New Jersey Judge Kenneth Del Vecchio has resigned from his judicial position because he believes the government is trying to take away his right to free speech. In an exclusive interview, Del Vecchio tells Radaronline.com, "As a Judge, I was sworn to uphold the constitution. But here, the government wanted to censor me - a sitting Judge!
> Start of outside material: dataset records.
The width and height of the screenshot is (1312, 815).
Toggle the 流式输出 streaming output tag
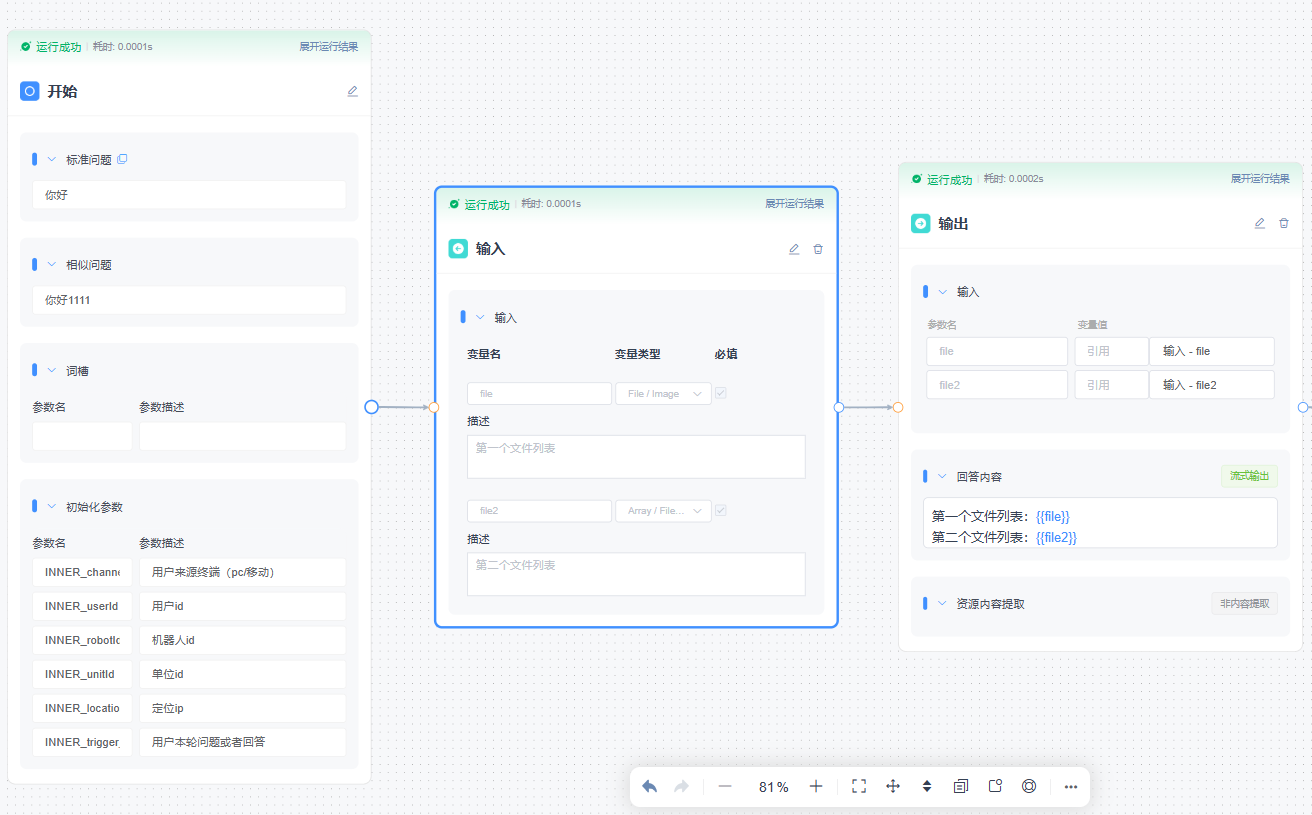tap(1248, 476)
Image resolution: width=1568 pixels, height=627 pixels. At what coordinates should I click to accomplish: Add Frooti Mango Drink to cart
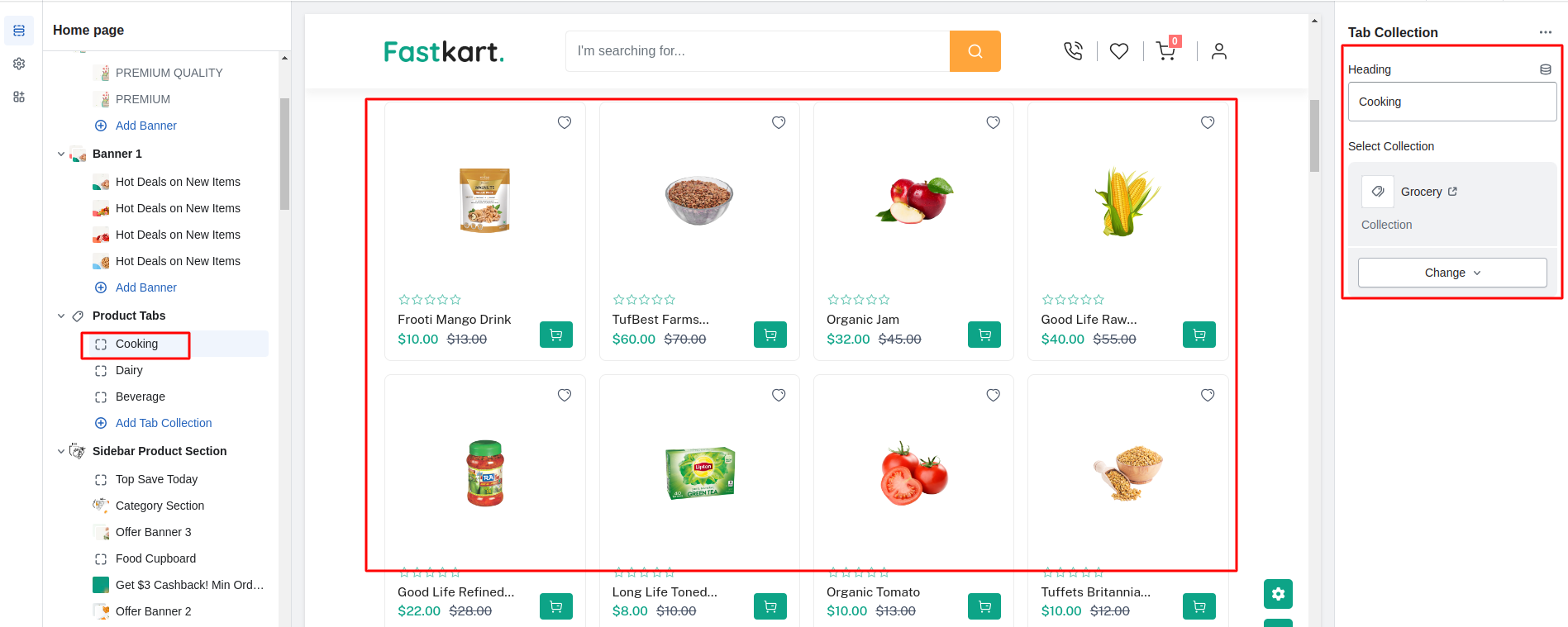point(555,335)
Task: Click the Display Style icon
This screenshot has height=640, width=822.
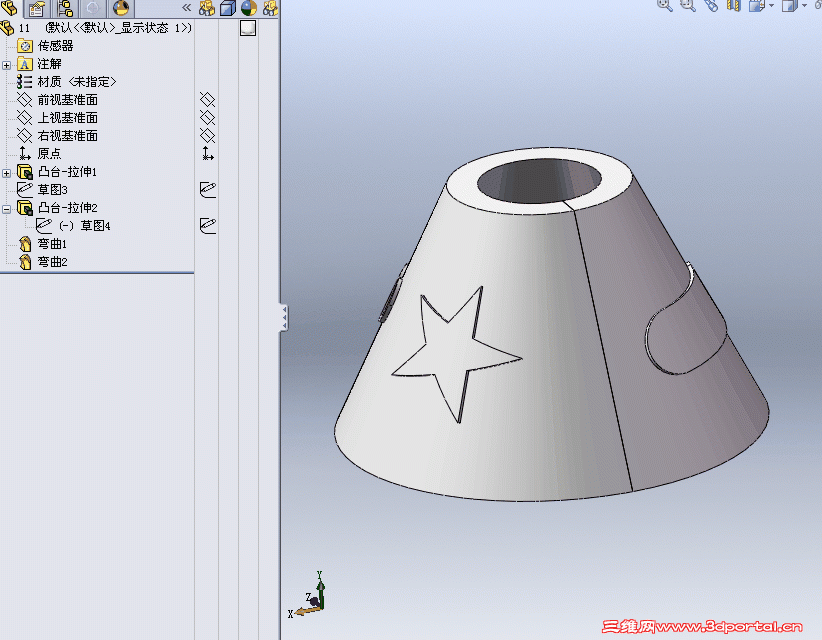Action: [x=788, y=8]
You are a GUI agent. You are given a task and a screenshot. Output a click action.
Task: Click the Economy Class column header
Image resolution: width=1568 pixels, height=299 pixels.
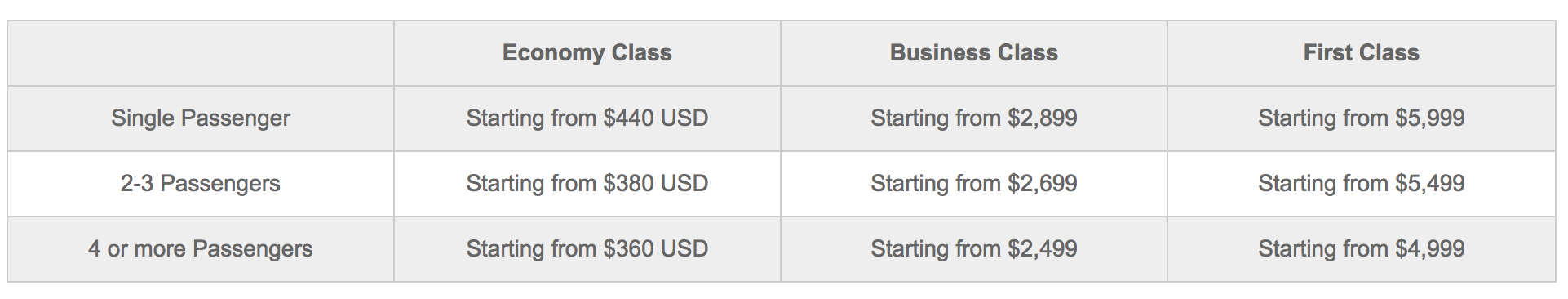(587, 53)
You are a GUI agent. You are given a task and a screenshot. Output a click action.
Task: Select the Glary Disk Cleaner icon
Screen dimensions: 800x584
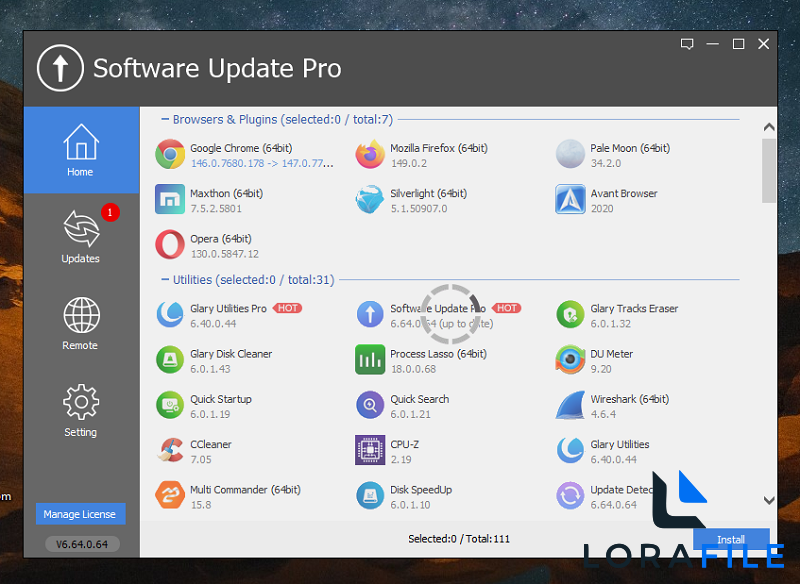click(x=169, y=359)
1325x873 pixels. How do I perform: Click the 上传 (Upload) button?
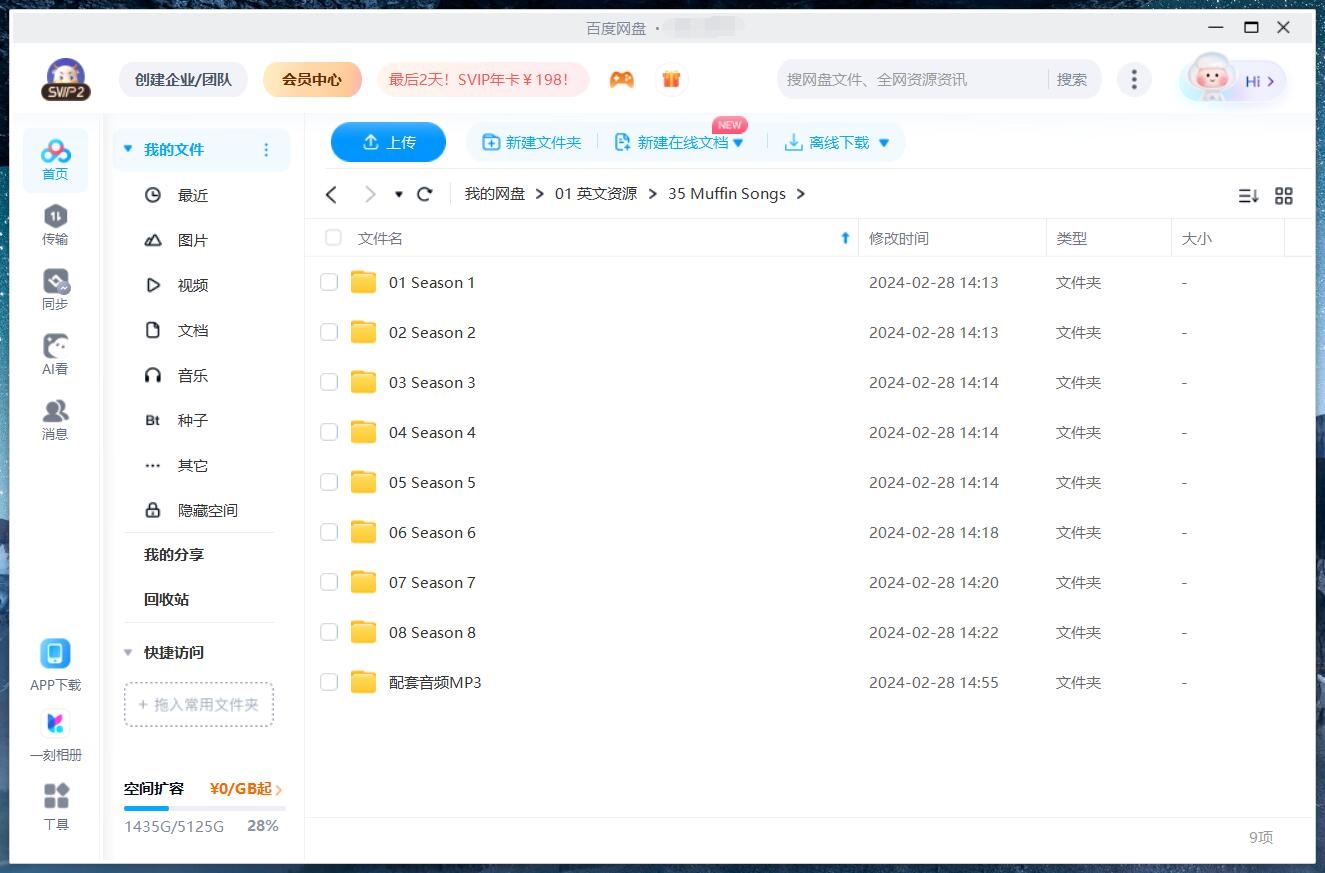click(x=388, y=142)
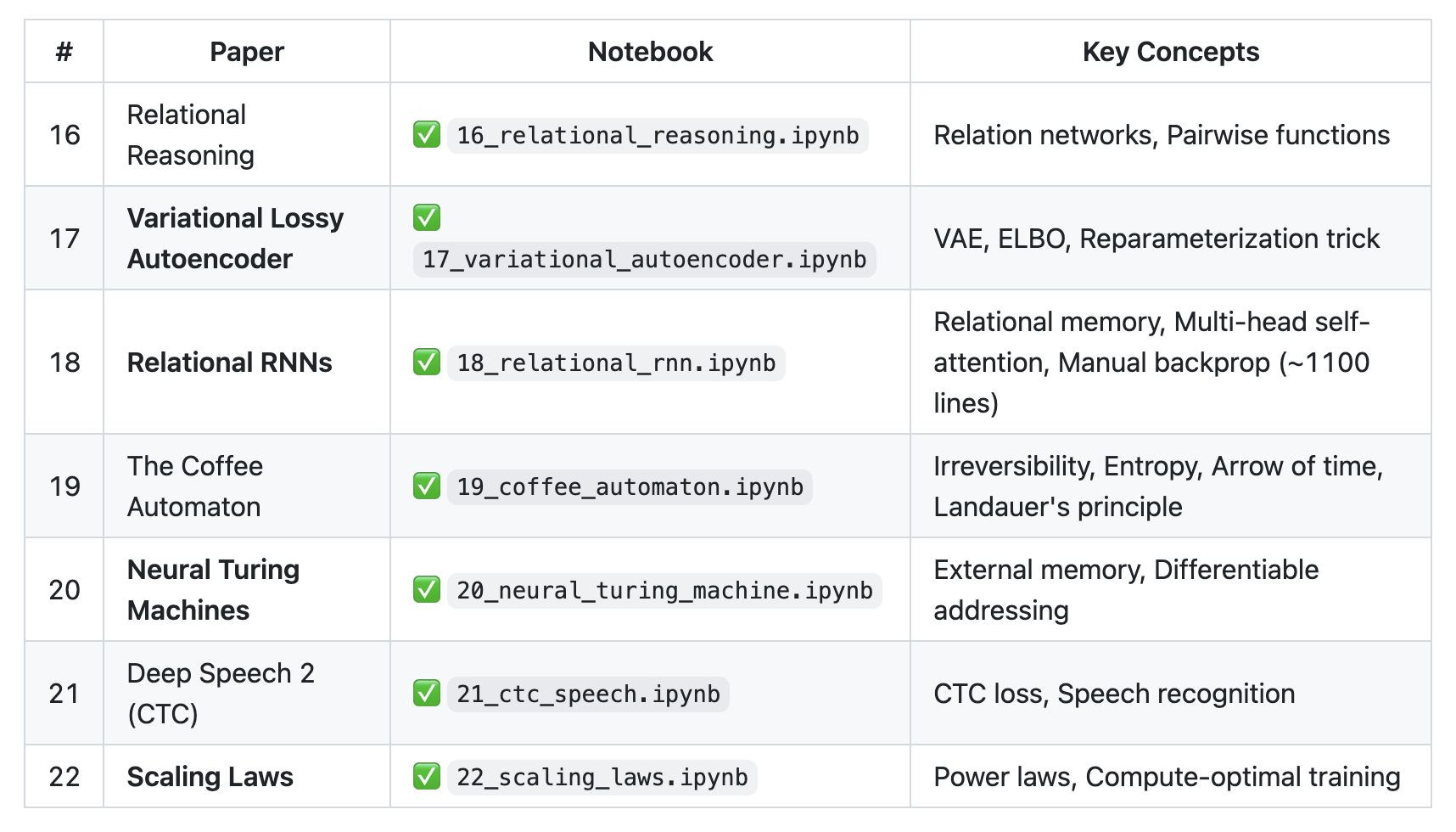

So I left the bench to protect all of our First Amendment rights.”
EXCLUSIVE DOCUMENT: Read the Letter from the Supreme Court Committee
In a letter from the Supreme Court of New Jersey Advisory Committee on Extrajudicial Activities obtained by Radaronline.com, the Committee advises Del Vecchio “he should not be interviewed, promote and participate in the press or publicity that may accompany any of his films”.
Although Del Vecchio says no one from the Committee has ever expressly stated to him that the political nature of his films was the reason behind the negative attention, the coincidence is compelling, to say the least.
Del Vecchio says since he took the bench, everyone knew he was a filmmaker and that he had a long history promoting his own movies in the press. He has made more than a dozen films, starring several Academy Award and Emmy winners and nominees and believes it’s the content in his movies that have him now off the bench.
He goes on to tell Radaronline.com, “It seems that the New Jersey Supreme Court doesn’t like the content of these films, specifically the pro gay marriage movie ‘An Affirmative Act’ and the satire of Barack Obama in ‘O.B.A.M. NUDE.’ The New Jersey Supreme Court refused to legalize gay marriage and here I’ve made a movie about gay marriage.”
Del Vecchio, a bestselling author and filmmaker, is more than outraged that he is disallowed to promote his works because of his judicial seat. In a press release he says, “This opinion is in direct contradiction to the United States Supreme Court, where Justices have gone on national media tours, promoting their books. In fact, Justice Sotomayor and her publisher announced the upcoming release of her book, a work that chronicles her rise to the United States Supreme Court.”
Del Vecchio says had he decided to remain on the bench and appeal the opinion, he would have no free speech rights while waiting for the appeal hearings to conclude.
“What we have in a nutshell is you can't have a job if you want to have free speech. That's frightening.”